Required task 1: From the release on China's financial support, reproduce word for word the passage that opens at "BEIJING, Oct. 25, 2024" and ends after "on October 18.".
Required task 2: List every policy tool that the release on China's financial support says the central bank is launching, establishing, or considering.

Extract to read:
######

BEIJING, Oct. 25, 2024 /PRNewswire/ — Chinese financial authorities vowed greater financial support for stable economic operations and high-quality development, including an indication of a reserve requirement ratio (RRR) cut by the end of 2024.
The People’s Bank of China (PBC), the country’s central bank, is considering a cut of 0.25 to 0.5 percentage points in RRR at an appropriate time before the end of 2024, depending on market liquidity situations, Pan Gongsheng, governor of the PBC, said at the Annual Conference of Financial Street Forum 2024 in Beijing on October 18.
The central bank launched the Securities, Funds and Insurance companies Swap Facility on October 18, with the first batch of the application quota exceeding 200 billion yuan ($28.1 billion). Additionally, a special re-lending facility was established to guide banks to provide loans to listed companies and their major shareholders for buybacks and increasing shareholdings.

######

Data:

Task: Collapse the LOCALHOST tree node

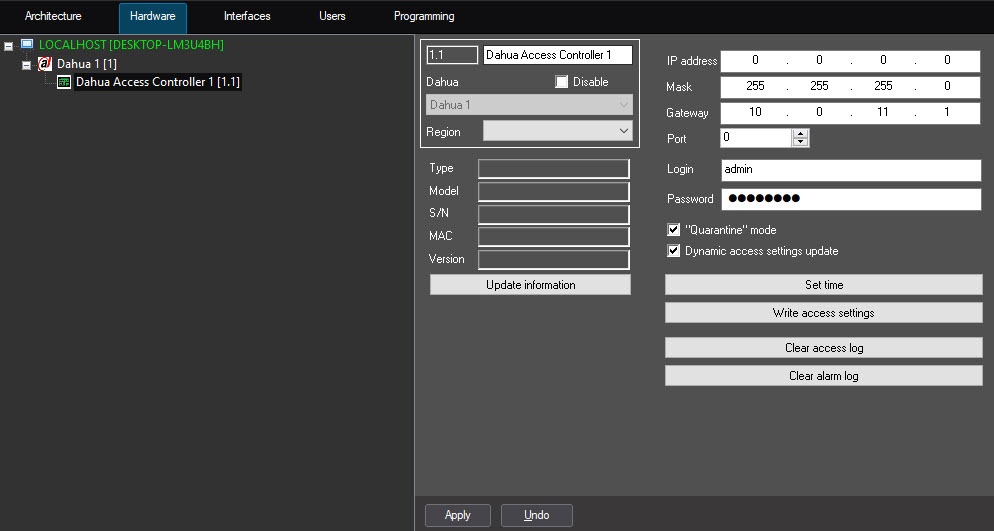Action: pyautogui.click(x=9, y=46)
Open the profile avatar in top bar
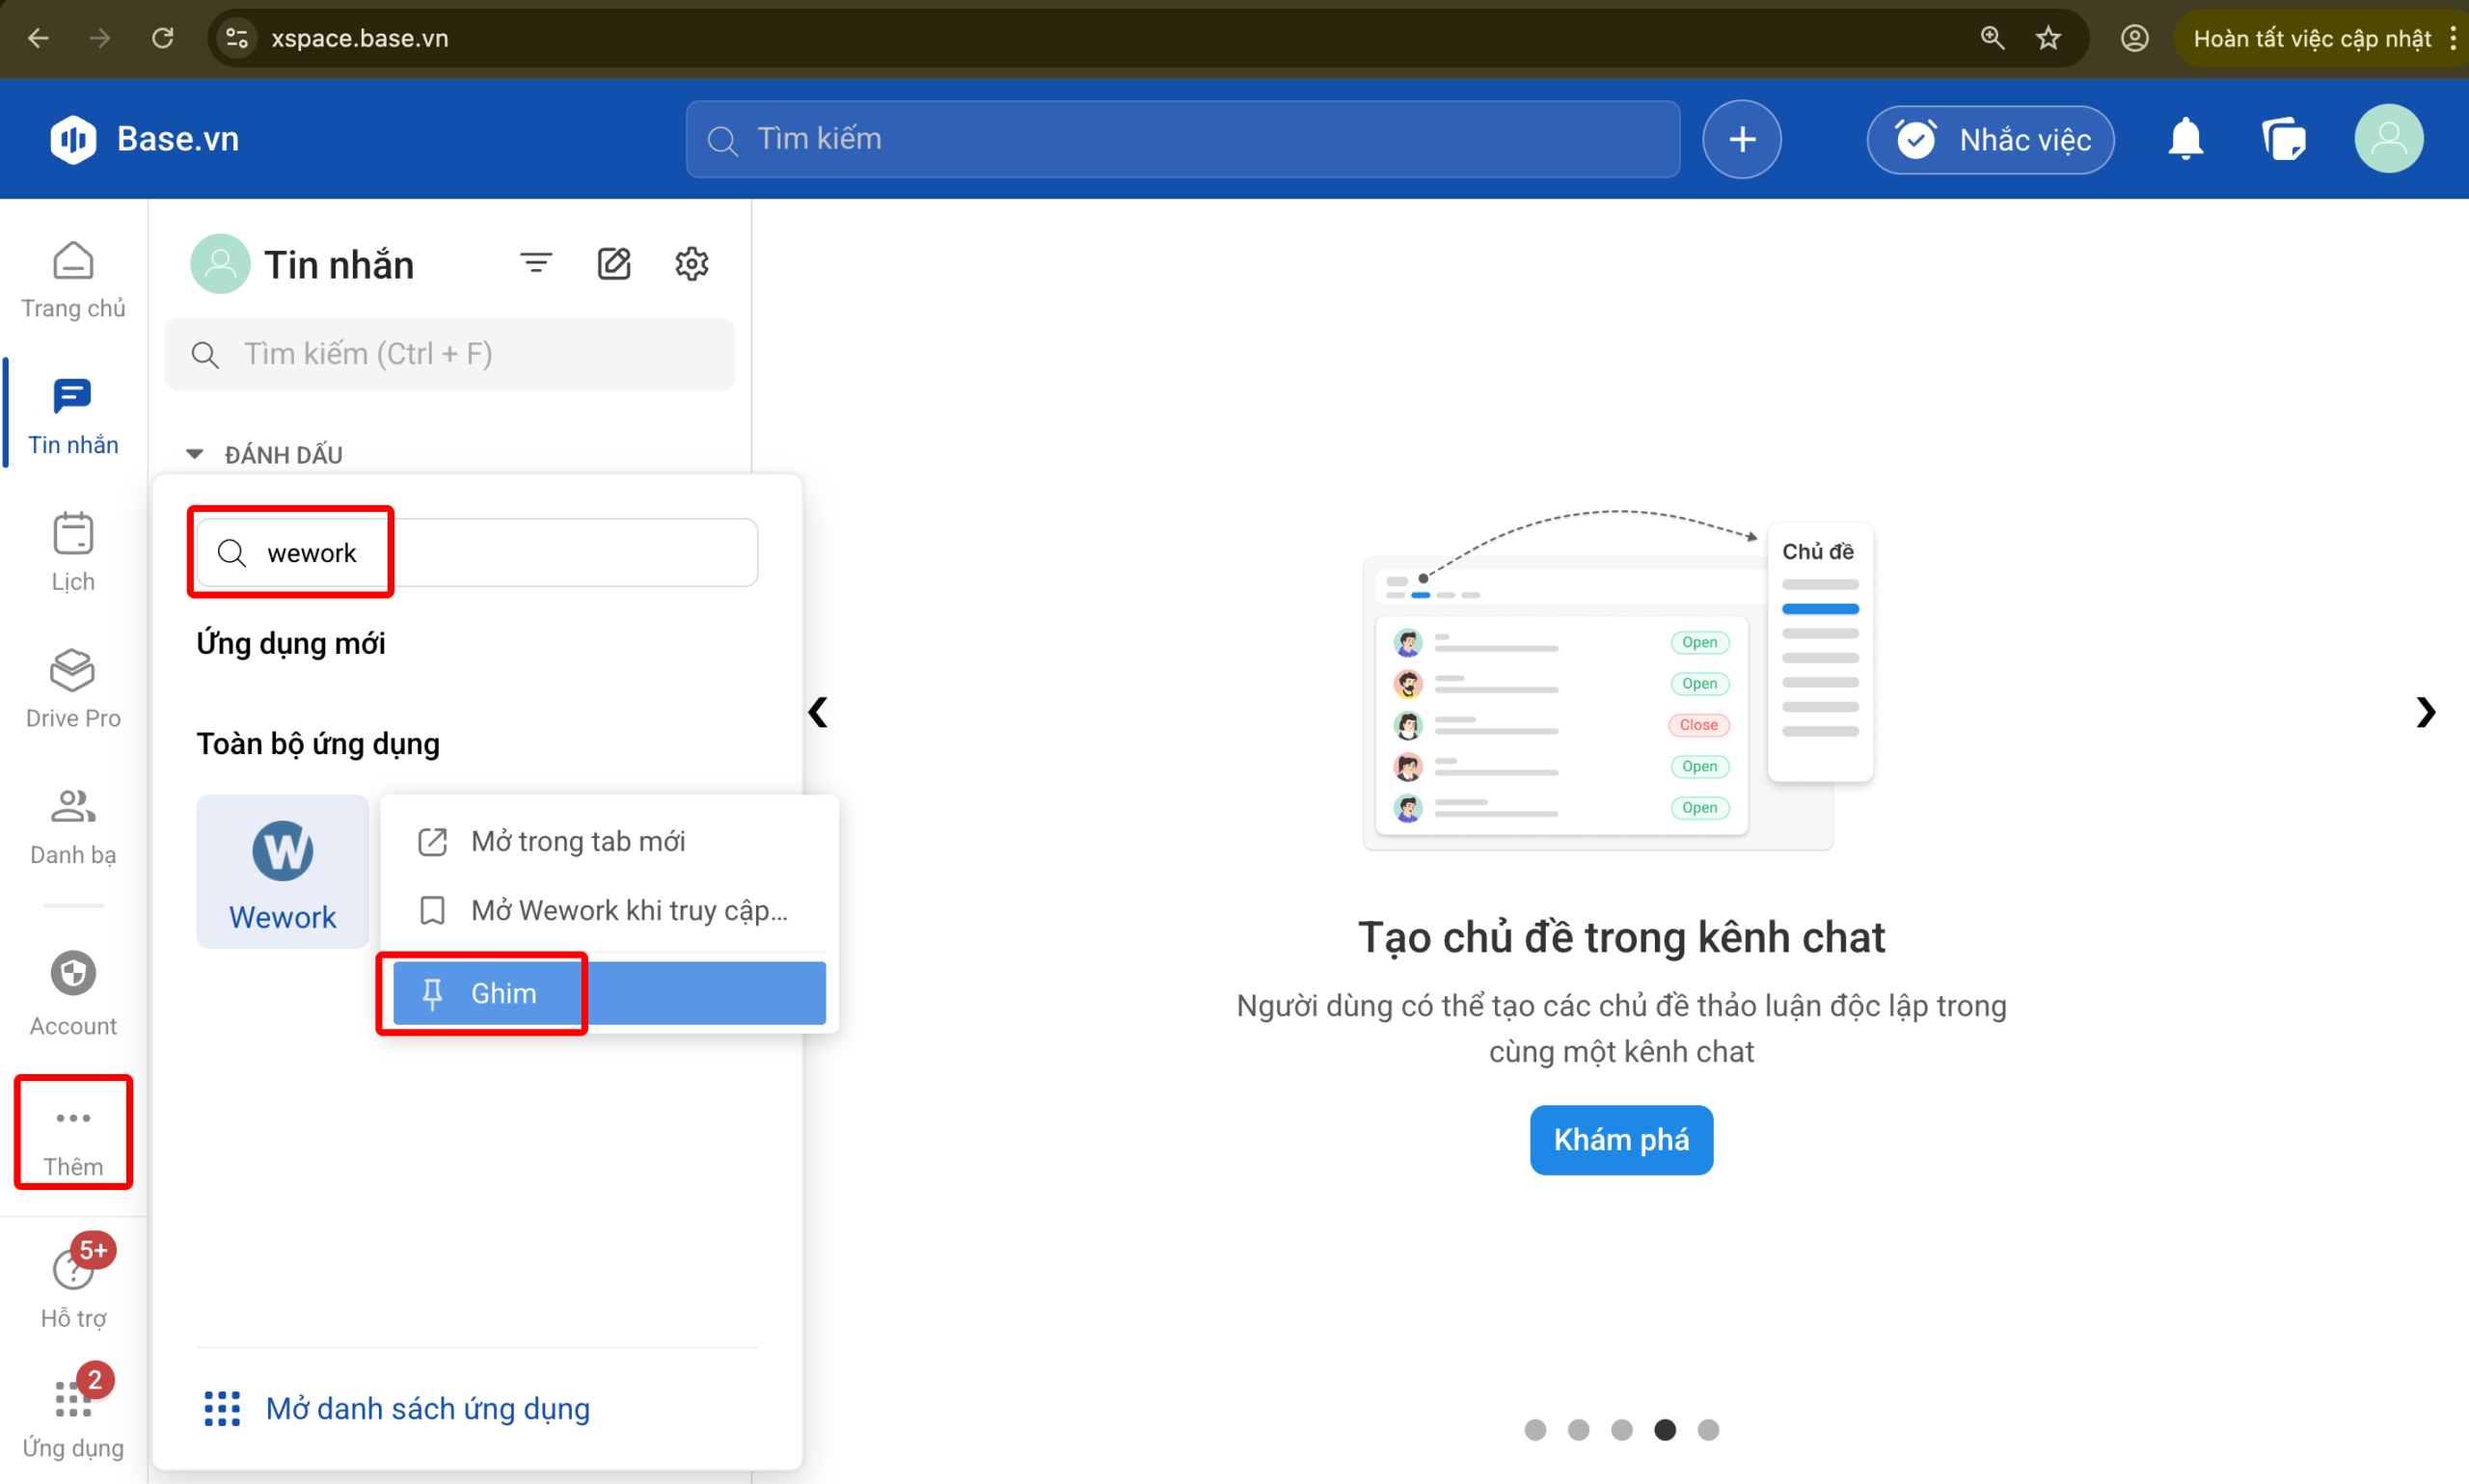Viewport: 2469px width, 1484px height. (2389, 139)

######

Full answer 1:
BEIJING, Oct. 25, 2024 /PRNewswire/ — Chinese financial authorities vowed greater financial support for stable economic operations and high-quality development, including an indication of a reserve requirement ratio (RRR) cut by the end of 2024.
The People’s Bank of China (PBC), the country’s central bank, is considering a cut of 0.25 to 0.5 percentage points in RRR at an appropriate time before the end of 2024, depending on market liquidity situations, Pan Gongsheng, governor of the PBC, said at the Annual Conference of Financial Street Forum 2024 in Beijing on October 18.

Full answer 2:
- A cut of 0.25 to 0.5 percentage points in the reserve requirement ratio (RRR)
- The Securities, Funds and Insurance companies Swap Facility
- A special re-lending facility to guide banks to provide loans to listed companies and their major shareholders for buybacks and increasing shareholdings